Wednesday, December 15, 2010

Thoughts about adoption – written on the plane to Ethiopia to pick up TJ & Brielle.

(See, I didn't waste ALL of my time on the plane watching ridiculous movies!)


Tebarek and Biruk are coming to us with NOTHING. They have no belongings at all. All they have are their own tiny little bodies. They will be given some clothes and a pair of shoes that they will be wearing when we pick them up, and they may have one or two of the things we sent to them in care packages if they were able to keep them. That is such a sad thing to me. And they are only 2 of millions and millions around the world. It’s hard to imagine owning nothing except our own bodies.

But as I think more about it, God is revealing to me how that is exactly a picture of us as we come before Him. We have nothing. We may “think” we have something that we bring with us, but we don’t. We literally have nothing to offer but our very selves. Our own bodies. Any possessions we have were given to us by God. If we have any talents or abilities, they also came from God. We can use those for Him, and we can give them to Him – as well we should.

Paul spoke of us giving our bodies as a living sacrifice. Sometimes we forget we have nothing else to give.
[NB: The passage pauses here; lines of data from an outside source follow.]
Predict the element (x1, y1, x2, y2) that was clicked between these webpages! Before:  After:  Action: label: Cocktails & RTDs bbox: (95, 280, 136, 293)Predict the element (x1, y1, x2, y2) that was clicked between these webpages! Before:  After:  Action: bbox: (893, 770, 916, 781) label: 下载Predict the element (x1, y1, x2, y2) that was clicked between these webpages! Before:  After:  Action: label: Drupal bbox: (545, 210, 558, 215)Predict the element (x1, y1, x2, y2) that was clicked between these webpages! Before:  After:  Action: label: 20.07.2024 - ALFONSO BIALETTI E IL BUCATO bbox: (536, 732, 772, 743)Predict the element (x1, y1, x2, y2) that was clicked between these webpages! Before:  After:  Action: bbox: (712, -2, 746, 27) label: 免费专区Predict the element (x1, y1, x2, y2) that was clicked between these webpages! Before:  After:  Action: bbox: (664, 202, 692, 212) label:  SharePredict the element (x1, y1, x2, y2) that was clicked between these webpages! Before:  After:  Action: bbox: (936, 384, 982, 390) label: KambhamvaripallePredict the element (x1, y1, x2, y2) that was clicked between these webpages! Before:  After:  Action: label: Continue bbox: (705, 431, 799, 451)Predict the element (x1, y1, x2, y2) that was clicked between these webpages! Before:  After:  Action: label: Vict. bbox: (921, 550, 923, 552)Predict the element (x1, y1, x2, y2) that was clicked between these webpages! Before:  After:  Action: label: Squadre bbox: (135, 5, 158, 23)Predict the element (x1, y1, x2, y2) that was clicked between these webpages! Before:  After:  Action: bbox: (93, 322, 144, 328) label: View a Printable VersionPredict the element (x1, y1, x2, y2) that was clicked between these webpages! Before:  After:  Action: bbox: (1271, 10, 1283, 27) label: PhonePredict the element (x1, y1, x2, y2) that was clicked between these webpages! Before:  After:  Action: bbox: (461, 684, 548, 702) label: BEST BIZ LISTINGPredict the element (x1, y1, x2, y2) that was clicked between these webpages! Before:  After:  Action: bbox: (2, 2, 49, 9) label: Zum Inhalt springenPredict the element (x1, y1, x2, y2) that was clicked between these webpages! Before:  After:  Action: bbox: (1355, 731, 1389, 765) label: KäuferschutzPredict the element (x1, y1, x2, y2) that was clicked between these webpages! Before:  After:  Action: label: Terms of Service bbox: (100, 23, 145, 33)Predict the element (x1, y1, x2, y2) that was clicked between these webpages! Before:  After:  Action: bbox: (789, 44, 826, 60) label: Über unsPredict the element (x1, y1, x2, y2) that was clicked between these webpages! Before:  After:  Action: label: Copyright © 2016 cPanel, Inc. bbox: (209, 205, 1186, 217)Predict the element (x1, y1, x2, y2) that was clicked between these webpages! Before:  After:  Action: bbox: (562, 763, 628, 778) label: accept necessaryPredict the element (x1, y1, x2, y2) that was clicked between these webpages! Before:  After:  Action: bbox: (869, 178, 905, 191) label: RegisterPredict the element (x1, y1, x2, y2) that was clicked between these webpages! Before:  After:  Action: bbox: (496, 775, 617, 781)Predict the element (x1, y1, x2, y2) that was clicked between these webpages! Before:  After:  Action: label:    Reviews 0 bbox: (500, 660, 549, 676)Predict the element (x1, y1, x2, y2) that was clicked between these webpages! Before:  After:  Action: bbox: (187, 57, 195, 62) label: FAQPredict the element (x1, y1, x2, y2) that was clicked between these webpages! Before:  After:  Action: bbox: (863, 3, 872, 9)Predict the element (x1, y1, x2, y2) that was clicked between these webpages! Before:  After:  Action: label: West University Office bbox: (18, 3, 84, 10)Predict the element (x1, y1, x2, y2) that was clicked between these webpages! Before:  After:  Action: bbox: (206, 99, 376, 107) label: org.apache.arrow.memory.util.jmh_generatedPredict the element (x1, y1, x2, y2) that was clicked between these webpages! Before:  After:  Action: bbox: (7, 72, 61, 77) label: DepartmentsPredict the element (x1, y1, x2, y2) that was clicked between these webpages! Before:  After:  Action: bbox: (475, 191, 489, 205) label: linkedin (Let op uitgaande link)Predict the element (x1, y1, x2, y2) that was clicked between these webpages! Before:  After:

Anything else is not truly a sacrifice made by us – it was given to us by God. We’re just giving us what is His. Our bodies are the only things we have that “belong” to us. That makes our bodies the only things we can really sacrifice. So, we come before God with nothing to offer but ourselves. Nothing we could possibly bring would make us more valuable to Him. Nothing. We must be living sacrifices. Our gifts, abilities, and possessions (that came from Him in the first place) can be offered, but if God so desired, He could take it all away and give it to someone else. Because of the way He made us, what He can’t give to someone else is our bodies. That is why our bodies are the ultimate sacrifice. When we view our very bodies as belonging to God rather than to us, we will also view everything that our bodies accomplish as God’s, as well. We will recognize that all gifts, talents, and abilities are from God and that anything we have earned by using these resources also belong to God.

So, our new children come to us with nothing but themselves. And that’s all we want. There’s literally nothing they could bring with them that would make them more valuable to us. Nothing. All we want is them. There’s nothing better.

And that’s all God wants – us. Just us.